LLaMA-Berry: Pairwise Optimization for O1-like Olympiad-Level Mathematical Reasoning (2410.02884v2)

Published 3 Oct 2024 in cs.AI and cs.CL

Abstract: This paper presents an advanced mathematical problem-solving framework, LLaMA-Berry, for enhancing the mathematical reasoning ability of LLMs. The framework combines Monte Carlo Tree Search (MCTS) with iterative Self-Refine to optimize the reasoning path and utilizes a pairwise reward model to evaluate different paths globally. By leveraging the self-critic and rewriting capabilities of LLMs, Self-Refine applied to MCTS (SR-MCTS) overcomes the inefficiencies and limitations of conventional step-wise and greedy search algorithms by fostering a more efficient exploration of solution spaces. Pairwise Preference Reward Model~(PPRM), inspired by Reinforcement Learning from Human Feedback (RLHF), is then used to model pairwise preferences between solutions, utilizing an Enhanced Borda Count (EBC) method to synthesize these preferences into a global ranking score to find better answers. This approach addresses the challenges of scoring variability and non-independent distributions in mathematical reasoning tasks. The framework has been tested on general and advanced benchmarks, showing superior performance in terms of search efficiency and problem-solving capability compared to existing methods like ToT and rStar, particularly in complex Olympiad-level benchmarks, including GPQA, AIME24 and AMC23.

PDF HTML Abstract

LLaMA-Berry: Advancements in Olympiad-Level Mathematical Reasoning

The paper "LLaMA-Berry: Pairwise Optimization for O1-like Olympiad-Level Mathematical Reasoning" presents a comprehensive framework designed to enhance the mathematical reasoning capabilities of LLMs, emphasizing the resolution of complex, Olympiad-caliber mathematical problems. In essence, the work elaborates on the integration of Monte Carlo Tree Search (MCTS) with an iterative Self-Refine mechanism to optimize and refine the reasoning paths employed by LLMs.

Key Contributions

The framework, known as LLaMA-Berry, synthesizes elements from MCTS with a novel Self-Refine (SR) methodology. SR-MCTS improves upon traditional step-wise and greedy algorithmic paradigms by encouraging a more efficient exploration of solution spaces. This integration facilitates enhanced decision-making capabilities, addressing specific inefficiencies often encountered in conventional search algorithms.

Additional Methodologies

A significant enhancement in the LLaMA-Berry framework is the introduction of the Pairwise Preference Reward Model (PPRM). PPRM is inspired by Reinforcement Learning from Human Feedback (RLHF), and it evaluates solutions by modeling pairwise preferences. This model operates using an Enhanced Borda Count (EBC) method to globally rank solutions, effectively handling challenges related to scoring variability and non-independent distribution of outputs in mathematical reasoning tasks.

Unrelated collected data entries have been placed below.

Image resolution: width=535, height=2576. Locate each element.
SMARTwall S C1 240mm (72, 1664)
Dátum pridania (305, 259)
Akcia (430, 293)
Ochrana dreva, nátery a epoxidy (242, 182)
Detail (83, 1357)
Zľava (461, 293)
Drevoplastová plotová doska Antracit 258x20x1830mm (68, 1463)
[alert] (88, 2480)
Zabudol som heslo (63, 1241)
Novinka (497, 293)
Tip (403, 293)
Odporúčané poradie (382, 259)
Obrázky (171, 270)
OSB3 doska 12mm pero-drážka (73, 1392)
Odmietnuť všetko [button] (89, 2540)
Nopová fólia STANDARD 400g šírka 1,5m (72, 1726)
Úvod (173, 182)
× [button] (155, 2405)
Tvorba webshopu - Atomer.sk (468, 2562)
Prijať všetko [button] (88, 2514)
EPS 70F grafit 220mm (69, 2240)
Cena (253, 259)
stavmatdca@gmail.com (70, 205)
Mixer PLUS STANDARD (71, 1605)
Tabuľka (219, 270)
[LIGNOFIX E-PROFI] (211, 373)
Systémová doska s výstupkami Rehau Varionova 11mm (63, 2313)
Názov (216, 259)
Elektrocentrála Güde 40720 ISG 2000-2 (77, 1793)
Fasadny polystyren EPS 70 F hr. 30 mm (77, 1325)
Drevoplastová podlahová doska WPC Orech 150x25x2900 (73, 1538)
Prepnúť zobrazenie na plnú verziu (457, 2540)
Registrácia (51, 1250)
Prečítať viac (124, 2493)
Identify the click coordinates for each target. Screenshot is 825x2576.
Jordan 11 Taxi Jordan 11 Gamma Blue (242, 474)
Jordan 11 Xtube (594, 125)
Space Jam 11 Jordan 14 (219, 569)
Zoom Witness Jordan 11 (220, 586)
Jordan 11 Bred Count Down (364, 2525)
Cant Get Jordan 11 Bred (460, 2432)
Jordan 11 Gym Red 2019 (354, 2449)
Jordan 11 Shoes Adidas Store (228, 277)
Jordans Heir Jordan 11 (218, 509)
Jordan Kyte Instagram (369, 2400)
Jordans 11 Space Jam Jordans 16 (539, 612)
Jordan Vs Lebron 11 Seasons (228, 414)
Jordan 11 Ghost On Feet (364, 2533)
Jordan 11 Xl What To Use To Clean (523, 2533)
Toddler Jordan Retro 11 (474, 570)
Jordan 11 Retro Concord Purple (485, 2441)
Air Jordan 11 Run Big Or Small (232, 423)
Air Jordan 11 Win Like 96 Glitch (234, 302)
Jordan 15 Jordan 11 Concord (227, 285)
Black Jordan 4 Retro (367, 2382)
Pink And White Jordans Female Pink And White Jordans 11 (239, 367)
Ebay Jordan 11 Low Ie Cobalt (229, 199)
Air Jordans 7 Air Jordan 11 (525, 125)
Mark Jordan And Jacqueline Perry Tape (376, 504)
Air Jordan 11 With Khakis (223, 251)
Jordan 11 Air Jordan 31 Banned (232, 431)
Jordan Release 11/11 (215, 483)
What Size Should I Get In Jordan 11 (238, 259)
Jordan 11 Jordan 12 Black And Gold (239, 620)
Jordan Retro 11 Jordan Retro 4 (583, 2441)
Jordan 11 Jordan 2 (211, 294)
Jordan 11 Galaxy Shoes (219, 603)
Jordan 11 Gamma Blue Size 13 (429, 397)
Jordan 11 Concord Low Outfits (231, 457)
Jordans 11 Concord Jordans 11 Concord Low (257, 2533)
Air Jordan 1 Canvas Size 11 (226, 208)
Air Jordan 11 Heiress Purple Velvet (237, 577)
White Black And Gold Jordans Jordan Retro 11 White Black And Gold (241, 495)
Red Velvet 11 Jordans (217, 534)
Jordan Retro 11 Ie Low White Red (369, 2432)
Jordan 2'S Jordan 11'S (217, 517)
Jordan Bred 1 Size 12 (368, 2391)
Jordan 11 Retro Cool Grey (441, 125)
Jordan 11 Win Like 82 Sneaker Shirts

Evaluation and Benchmarking

The paper provides empirical evidence of the superior performance of LLaMA-Berry on both general and advanced mathematical problem-solving benchmarks. When tested against other established methodologies such as ToT and rStar, LLaMA-Berry demonstrates notable improvements in search efficiency and problem-solving accuracy. This is particularly evident in evaluations conducted on intricate Olympiad-level benchmarks like AIME24 and AMC23, where LLaMA-Berry's approach yielded more efficient and precise outcomes.

Implications and Future Directions

The enhancements introduced by LLaMA-Berry have significant theoretical and practical implications. The development of a robust framework for Olympiad-level mathematical problem-solving not only advances the utility of LLMs in specialized domains but also contributes to the broader body of knowledge on applying AI to complex reasoning tasks.

Future work could explore the extension of these methodologies to other domains where complex reasoning and decision-making are critical. This includes formalizing additional refinements to the SR-MCTS process and further enhancing the PPRM's efficacy across diverse problem categories. Such endeavors hold promising potential for enhancing AI systems' reasoning capabilities in both academic and real-world applications.